Computational Models Growth & Development

Evaluating yield components leads to yield improvement

Yield dissection models in tomato identify promising yield components and corresponding QTLs.

Improving crop yield is necessary to feed a growing population. However, breeding crops with improved yield is difficult: yield is not only controlled by genotype, but also by management, environment, and their interactions.

A new study published in in silico Plants by Yutaka Tsutsumi-Morita and colleagues from Wageningen University and Research collaborating with industry approached this dilemma by breaking yield down so they can build them back up.

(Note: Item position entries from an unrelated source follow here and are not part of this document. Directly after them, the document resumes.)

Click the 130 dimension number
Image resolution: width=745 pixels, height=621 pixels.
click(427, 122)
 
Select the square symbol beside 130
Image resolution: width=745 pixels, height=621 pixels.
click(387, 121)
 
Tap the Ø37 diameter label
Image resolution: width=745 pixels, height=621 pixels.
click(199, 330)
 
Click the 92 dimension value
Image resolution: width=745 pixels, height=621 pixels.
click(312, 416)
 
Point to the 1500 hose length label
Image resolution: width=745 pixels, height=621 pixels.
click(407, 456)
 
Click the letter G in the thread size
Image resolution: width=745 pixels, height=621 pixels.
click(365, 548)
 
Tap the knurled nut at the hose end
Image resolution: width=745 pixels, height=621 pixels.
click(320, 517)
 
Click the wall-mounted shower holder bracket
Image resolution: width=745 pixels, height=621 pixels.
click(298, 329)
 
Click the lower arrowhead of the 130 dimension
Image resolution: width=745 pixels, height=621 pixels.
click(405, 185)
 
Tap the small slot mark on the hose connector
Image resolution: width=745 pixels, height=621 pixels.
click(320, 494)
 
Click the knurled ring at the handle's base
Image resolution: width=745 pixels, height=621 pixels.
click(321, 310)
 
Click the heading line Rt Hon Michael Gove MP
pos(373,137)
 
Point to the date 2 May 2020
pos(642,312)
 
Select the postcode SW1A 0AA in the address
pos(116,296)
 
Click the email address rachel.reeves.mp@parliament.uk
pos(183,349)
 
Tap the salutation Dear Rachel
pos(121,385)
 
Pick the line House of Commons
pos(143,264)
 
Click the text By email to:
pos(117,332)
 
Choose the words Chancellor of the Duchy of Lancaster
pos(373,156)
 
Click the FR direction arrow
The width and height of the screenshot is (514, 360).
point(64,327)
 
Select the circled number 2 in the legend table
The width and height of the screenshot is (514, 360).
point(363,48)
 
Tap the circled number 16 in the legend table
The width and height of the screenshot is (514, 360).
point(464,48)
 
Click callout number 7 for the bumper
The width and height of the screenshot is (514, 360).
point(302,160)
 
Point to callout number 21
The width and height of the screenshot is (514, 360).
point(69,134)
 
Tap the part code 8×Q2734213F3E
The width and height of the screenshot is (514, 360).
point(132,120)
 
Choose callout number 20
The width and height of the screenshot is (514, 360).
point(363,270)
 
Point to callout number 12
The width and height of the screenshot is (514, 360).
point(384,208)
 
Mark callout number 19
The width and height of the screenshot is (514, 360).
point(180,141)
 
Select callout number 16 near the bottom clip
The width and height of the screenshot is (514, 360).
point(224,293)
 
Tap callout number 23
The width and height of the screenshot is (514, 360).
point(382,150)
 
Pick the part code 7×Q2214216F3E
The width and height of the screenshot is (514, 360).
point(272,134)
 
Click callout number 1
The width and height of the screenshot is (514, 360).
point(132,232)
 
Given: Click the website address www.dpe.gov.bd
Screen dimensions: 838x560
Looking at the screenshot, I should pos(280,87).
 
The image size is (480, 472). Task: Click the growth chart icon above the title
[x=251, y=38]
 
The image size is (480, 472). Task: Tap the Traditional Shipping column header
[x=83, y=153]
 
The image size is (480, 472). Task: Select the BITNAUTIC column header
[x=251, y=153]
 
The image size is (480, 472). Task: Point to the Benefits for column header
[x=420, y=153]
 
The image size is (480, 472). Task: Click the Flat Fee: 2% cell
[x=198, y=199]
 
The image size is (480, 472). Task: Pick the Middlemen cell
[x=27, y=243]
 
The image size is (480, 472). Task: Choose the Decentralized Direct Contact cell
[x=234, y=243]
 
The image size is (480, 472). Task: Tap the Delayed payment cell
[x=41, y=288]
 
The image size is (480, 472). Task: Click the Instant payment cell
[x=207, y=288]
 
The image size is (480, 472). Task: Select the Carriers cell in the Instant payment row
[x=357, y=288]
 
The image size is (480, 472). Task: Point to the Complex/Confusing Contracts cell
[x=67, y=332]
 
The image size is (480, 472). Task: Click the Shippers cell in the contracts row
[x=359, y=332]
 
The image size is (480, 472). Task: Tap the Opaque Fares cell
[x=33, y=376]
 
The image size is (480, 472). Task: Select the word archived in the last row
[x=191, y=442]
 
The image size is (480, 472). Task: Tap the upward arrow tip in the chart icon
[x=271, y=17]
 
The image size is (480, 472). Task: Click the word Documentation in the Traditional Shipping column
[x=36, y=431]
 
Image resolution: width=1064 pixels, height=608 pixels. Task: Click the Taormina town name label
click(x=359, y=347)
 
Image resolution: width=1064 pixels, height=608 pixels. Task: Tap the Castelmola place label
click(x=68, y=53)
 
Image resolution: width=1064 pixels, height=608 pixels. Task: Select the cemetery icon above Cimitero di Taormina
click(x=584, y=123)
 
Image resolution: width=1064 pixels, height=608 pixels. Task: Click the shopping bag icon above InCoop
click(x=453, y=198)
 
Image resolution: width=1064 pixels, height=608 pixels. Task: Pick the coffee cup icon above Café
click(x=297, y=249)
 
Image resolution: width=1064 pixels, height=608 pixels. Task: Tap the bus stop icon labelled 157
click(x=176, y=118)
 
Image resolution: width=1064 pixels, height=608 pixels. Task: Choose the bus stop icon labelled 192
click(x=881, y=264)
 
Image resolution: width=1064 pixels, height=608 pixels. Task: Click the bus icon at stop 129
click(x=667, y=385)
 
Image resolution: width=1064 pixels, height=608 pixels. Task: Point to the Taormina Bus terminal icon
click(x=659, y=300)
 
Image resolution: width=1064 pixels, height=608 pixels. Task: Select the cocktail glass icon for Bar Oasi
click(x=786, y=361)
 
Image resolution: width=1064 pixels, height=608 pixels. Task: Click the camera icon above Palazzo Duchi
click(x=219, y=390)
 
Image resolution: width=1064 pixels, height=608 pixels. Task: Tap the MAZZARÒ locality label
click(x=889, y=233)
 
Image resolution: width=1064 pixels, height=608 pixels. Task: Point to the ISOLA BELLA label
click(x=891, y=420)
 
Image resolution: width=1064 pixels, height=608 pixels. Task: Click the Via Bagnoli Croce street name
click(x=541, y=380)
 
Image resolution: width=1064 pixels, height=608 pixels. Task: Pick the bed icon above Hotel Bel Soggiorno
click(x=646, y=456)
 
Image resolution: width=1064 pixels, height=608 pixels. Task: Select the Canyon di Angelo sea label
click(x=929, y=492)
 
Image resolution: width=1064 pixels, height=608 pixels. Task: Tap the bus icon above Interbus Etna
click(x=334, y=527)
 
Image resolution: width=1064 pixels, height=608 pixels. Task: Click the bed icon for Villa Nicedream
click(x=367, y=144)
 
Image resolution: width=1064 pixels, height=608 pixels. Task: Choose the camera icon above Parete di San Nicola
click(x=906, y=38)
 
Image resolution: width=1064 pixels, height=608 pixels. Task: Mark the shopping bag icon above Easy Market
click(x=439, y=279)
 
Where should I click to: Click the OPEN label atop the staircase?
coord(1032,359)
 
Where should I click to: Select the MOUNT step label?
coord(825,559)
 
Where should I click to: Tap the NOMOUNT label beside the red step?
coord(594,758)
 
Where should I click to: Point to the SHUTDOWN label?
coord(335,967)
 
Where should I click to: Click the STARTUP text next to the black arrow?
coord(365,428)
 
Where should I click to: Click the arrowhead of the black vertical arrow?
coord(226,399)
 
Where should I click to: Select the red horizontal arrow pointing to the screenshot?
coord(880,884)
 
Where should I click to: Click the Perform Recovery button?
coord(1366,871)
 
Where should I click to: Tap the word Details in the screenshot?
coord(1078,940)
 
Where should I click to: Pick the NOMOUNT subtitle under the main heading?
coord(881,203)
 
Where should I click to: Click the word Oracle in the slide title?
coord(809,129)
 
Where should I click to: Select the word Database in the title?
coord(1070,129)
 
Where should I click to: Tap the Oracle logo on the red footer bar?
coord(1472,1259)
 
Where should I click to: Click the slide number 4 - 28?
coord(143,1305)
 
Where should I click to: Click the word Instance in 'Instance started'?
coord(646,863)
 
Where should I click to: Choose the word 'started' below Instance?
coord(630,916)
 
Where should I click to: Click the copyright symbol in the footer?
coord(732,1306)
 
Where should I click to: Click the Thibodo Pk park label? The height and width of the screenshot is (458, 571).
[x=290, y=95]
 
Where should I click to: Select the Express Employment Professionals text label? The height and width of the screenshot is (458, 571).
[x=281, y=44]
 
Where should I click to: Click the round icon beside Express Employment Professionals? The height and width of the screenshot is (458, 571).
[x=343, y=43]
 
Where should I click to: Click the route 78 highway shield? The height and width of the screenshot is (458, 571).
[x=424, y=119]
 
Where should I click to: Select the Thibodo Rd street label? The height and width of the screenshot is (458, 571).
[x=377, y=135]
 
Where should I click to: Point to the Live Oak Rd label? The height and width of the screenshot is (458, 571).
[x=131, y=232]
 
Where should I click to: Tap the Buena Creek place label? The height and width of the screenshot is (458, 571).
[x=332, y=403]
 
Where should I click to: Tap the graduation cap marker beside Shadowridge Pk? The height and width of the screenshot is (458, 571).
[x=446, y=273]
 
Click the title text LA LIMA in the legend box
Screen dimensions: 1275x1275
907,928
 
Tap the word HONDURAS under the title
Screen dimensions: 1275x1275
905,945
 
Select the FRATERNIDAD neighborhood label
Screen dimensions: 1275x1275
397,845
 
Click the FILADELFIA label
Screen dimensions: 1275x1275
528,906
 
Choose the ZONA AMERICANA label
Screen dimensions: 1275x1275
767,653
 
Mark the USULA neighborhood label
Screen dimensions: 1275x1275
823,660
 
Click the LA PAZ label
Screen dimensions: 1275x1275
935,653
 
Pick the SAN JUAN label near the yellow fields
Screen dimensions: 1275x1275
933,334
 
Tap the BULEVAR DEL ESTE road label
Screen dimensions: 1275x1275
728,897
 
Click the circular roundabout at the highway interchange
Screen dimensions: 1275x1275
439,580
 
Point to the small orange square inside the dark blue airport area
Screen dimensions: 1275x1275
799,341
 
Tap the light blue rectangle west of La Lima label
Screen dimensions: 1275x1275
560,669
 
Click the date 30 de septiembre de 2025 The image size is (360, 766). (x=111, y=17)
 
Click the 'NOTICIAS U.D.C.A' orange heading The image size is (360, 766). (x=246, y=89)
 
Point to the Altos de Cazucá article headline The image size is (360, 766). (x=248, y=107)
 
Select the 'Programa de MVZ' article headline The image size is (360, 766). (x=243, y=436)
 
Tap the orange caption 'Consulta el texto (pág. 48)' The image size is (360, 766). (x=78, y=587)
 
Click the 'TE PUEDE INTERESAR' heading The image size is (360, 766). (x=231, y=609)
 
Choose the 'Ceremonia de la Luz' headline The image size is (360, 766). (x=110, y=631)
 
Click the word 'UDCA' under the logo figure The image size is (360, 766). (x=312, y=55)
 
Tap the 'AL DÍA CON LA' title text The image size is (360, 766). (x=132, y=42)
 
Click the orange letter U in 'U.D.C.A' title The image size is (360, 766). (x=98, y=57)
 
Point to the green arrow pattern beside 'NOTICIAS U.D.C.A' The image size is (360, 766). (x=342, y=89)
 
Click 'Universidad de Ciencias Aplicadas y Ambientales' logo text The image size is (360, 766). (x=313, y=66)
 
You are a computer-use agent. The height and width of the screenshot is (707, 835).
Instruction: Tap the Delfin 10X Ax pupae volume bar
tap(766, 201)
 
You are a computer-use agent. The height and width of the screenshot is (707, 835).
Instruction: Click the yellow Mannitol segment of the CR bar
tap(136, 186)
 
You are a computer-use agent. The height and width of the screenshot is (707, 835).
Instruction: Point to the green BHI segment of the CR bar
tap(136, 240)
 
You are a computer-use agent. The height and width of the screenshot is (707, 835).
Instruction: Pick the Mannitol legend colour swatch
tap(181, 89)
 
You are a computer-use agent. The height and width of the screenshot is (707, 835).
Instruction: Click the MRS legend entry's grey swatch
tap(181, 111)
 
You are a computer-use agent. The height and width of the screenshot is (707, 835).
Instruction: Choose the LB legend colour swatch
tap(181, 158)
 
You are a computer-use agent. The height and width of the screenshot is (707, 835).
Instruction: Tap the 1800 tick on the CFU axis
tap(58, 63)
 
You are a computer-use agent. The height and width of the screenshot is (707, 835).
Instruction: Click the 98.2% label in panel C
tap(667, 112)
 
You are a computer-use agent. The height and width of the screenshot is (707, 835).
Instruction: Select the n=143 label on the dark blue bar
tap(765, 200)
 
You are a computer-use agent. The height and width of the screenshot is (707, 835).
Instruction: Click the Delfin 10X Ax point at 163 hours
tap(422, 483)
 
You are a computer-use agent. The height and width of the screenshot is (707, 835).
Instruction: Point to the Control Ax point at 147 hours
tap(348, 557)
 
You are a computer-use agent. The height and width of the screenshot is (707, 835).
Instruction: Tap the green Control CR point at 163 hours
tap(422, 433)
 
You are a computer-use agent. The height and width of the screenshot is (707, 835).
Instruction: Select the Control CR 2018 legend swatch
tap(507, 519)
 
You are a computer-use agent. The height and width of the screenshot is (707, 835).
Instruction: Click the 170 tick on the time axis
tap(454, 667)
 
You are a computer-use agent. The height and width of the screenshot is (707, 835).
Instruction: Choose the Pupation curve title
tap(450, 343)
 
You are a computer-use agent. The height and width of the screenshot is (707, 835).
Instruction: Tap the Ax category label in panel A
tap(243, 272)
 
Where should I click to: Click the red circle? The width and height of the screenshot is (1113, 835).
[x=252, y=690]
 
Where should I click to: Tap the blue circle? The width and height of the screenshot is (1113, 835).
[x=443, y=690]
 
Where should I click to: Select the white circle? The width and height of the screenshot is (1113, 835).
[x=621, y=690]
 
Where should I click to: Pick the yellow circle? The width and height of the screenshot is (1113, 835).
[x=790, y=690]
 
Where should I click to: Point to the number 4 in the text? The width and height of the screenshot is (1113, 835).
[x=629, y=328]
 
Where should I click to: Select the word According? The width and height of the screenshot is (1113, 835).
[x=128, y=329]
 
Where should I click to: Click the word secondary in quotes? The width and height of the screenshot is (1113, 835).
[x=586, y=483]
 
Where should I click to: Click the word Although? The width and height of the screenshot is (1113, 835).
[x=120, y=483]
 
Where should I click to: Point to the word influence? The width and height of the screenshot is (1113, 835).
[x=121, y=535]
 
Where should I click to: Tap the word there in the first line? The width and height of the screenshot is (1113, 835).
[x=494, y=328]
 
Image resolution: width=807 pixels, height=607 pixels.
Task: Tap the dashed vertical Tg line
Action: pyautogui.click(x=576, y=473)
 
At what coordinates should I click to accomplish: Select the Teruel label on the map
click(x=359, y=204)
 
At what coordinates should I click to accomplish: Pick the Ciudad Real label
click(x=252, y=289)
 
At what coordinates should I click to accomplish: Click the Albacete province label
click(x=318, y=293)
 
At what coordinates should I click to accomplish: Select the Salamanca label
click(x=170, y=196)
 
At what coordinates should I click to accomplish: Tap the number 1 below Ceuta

The team disentangled the complexity of tomato yield by breaking it down, or dissecting it, into physiologically simpler components less controlled by management or environment. To do this, they used two different dissections methods: one based on harvest, and another one based on biomass production (see image).

They then determined the genetic factors, or quantitative trait loci (QTL) that control the components. QTL analyses were performed on a recombinant inbred line (RIL) population, which were combined to produce hybrids that were grown and phenotyped for the traits in the yield dissection models. QTLs for yield and its components were identified using mixed models.

Considering component traits rather than total yield panned out: trade-offs were observed between the component traits in both dissections. For example, some chromosomes contained QTLs that increased the number of fruits but decreased individual fruit fresh weight.

“Despite these trade-offs, most yield QTLs were colocalized (near each other on a chromosome and therefore inherited and possibly expressed together) with component QTLs, offering options for the construction of high yielding genotypes”, according to PhD candidate Tsutsumi-Morita.

Multi-QTL models were used to associate yield and yield component traits with the QTLs that control them. The accuracy of predicting yield from the component QTLs ranged from 0.56 to 0.63, depending on yield dissection method. The model indicated that genetic improvements in yield will be possible by increasing the number of fruits and the total fruit dry weight to offset losses in fruit fresh weight and fruit fresh-dry weight ratio.

Harvest and biomass yield dissection models may serve as useful tools for yield improvement in tomato by either or both of combining individual component QTLs and multi-QTL component predictions.